Data science and machine learning workflows in Elixir

ryan-duve · February 3, 2023, 7:30pm

As a data scientist at an insurtech, I primarily develop in Python but the rest of our company uses Elixir for non-DSML (data science/machine learning) things, and I’ve been trying to get into it for my own workflows. An engineer suggested I reach out here to see if either @josevalim or someone else familiar with DSML work might be able to help me bridge the gap and get productive in Elixir.

I’ve had some luck using Explorer to look at data and tinkering with Ecto to hit our databases, but not much more. I largely get stuck because the following DSML workflows don’t seem suited for the process/concurrency paradigm underneath Erlang/Elixir:

DS Workflows [data exploration]
When I’m deserializing a dataset, that’s what I need my CPU doing with all 8 cylinders. When I want to aggregate by a column and print some statistics, that’s all I need to be doing. Same with all other data exploration and discovery transformations. I haven’t been able to find a way to utilize Elixir’s process model in a way that improves upon imperative approaches with Python for tasks like A) load dataset, B) transform dataset, C) calculate number of interest.

ML Workflows [deployment/inference]
Each machine learning model runs inference in its own endpoint: data in and number out. Parallel execution for heavy loads are handled horizontally by spinning up more machines as needed on demand. Is there some obvious benefit from doing this in Elixir or do we need to go back to drawing board and rethink everything about how we deploy models within the Elixir VM?

My hope is I’m just overlooking/misunderstanding something about the benefits of working with Elixir. I want to get into it for the native, functional approach, immutable data and being able to debug processes while they’re running. I appreciate anything people here can share to help me get off the ground.

josevalim · February 3, 2023, 8:37pm

Hi @ryan-duve, welcome!

You are right that the concurrency aspect of Elixir won’t help much with data exploration. In this area, we are pretty much on the same baseline as Python. The good news is that we can also delegate to C/Rust, just as Python, and that’s the goal with Explorer. It is based on the amazing Polars (which also has Python bindings) and folks report it to be consistently faster than Pandas. So my suggestion is to give Explorer a try and let us know what you are missing in the issues tracker. It is pretty much work in progress and you will hit some walls. But this feedback will help us know what to focus on next. Also, the next release of Livebook will start bringing more features guided towards data exploration.

For machine learning inference, one of the benefits of Elixir is that you can run it within your application. I cover this in the Bumblebee announcement. If this is useful or not, it will be depend on your application. For example, for data processing with Broadway or embedded devices with Nerves, that can be really useful. But for a web application, you may resort to separate services anyway, especially for larger models, just as you would in Python.

Source data
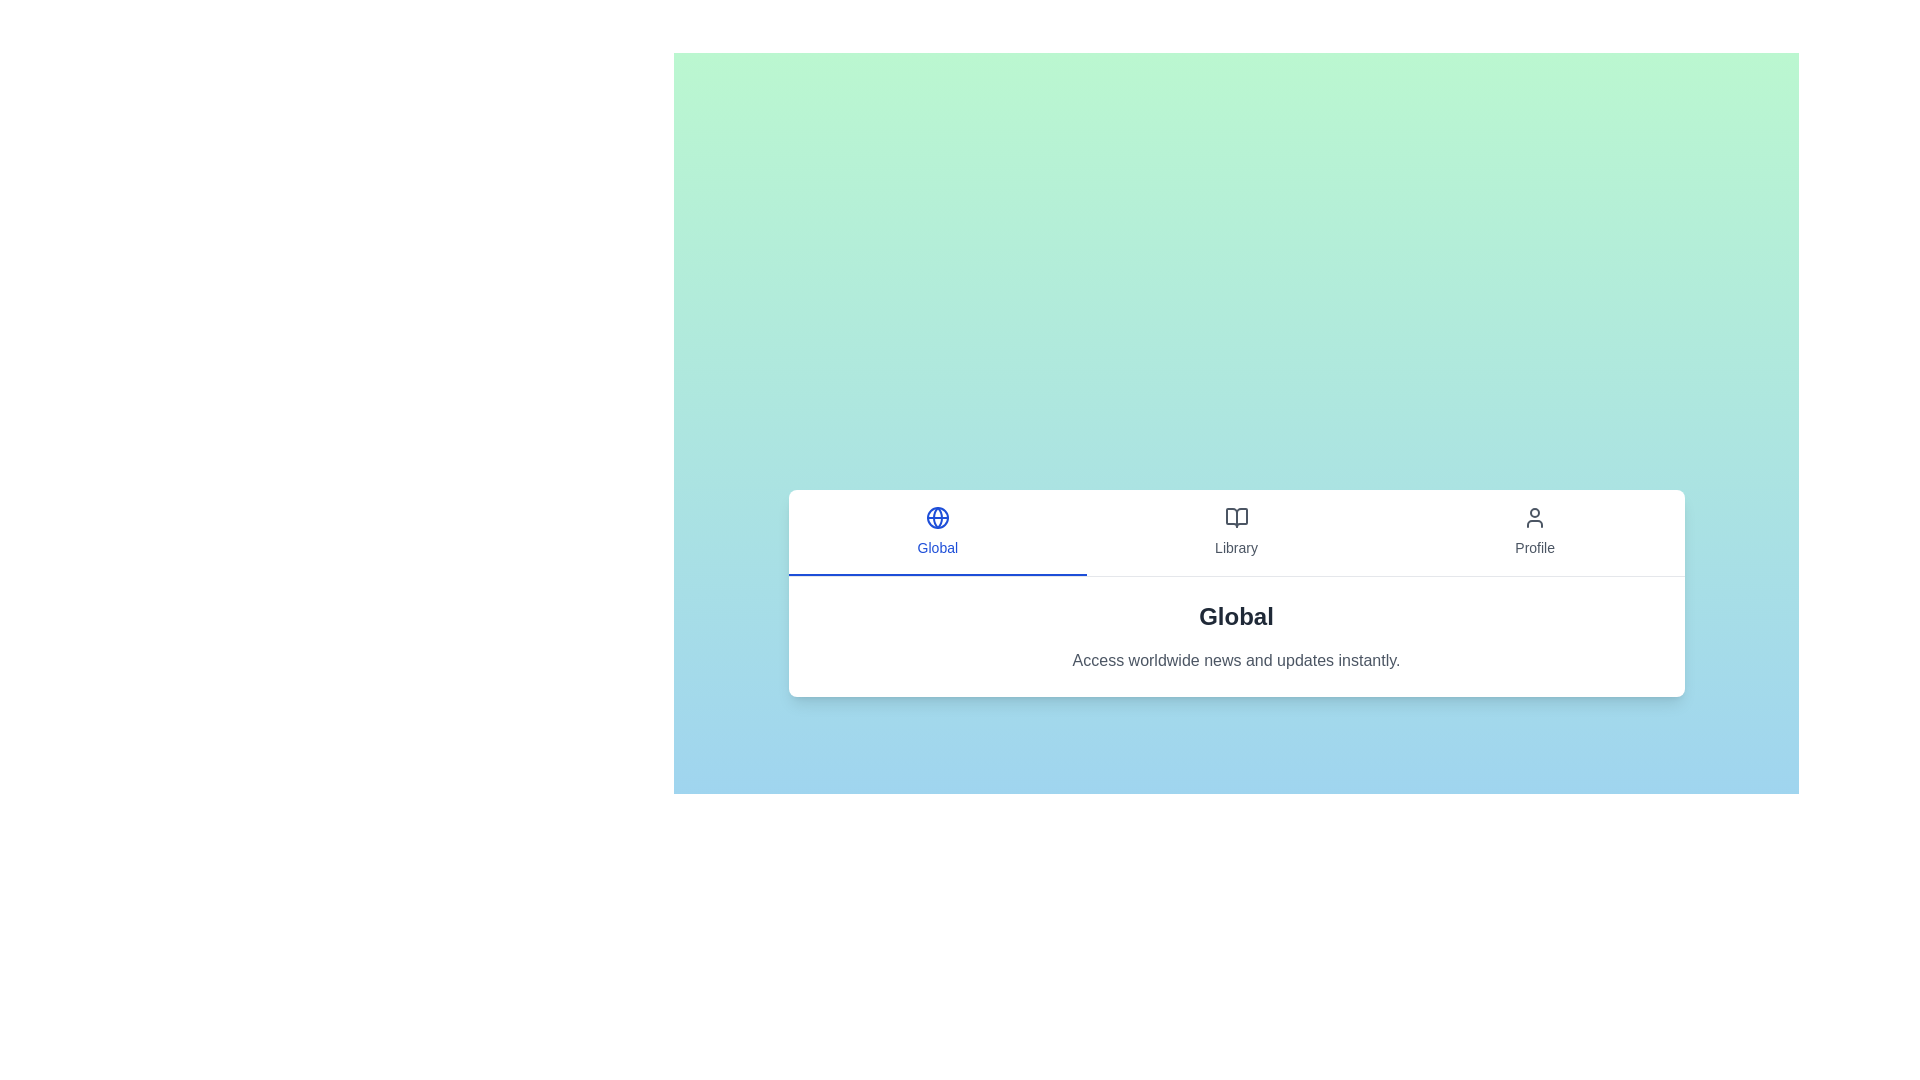 The image size is (1920, 1080). Describe the element at coordinates (1235, 531) in the screenshot. I see `the tab button corresponding to Library` at that location.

Tasks to carry out
#1 According to the Elixir forum thread, which library is Explorer based on?
#2 Reproduce the stretch of the Elixir forum thread from "I’ve had some" through "number of interest.".

Solutions
#1 Polars

#2
I’ve had some luck using Explorer to look at data and tinkering with Ecto to hit our databases, but not much more. I largely get stuck because the following DSML workflows don’t seem suited for the process/concurrency paradigm underneath Erlang/Elixir:

DS Workflows [data exploration]
When I’m deserializing a dataset, that’s what I need my CPU doing with all 8 cylinders. When I want to aggregate by a column and print some statistics, that’s all I need to be doing. Same with all other data exploration and discovery transformations. I haven’t been able to find a way to utilize Elixir’s process model in a way that improves upon imperative approaches with Python for tasks like A) load dataset, B) transform dataset, C) calculate number of interest.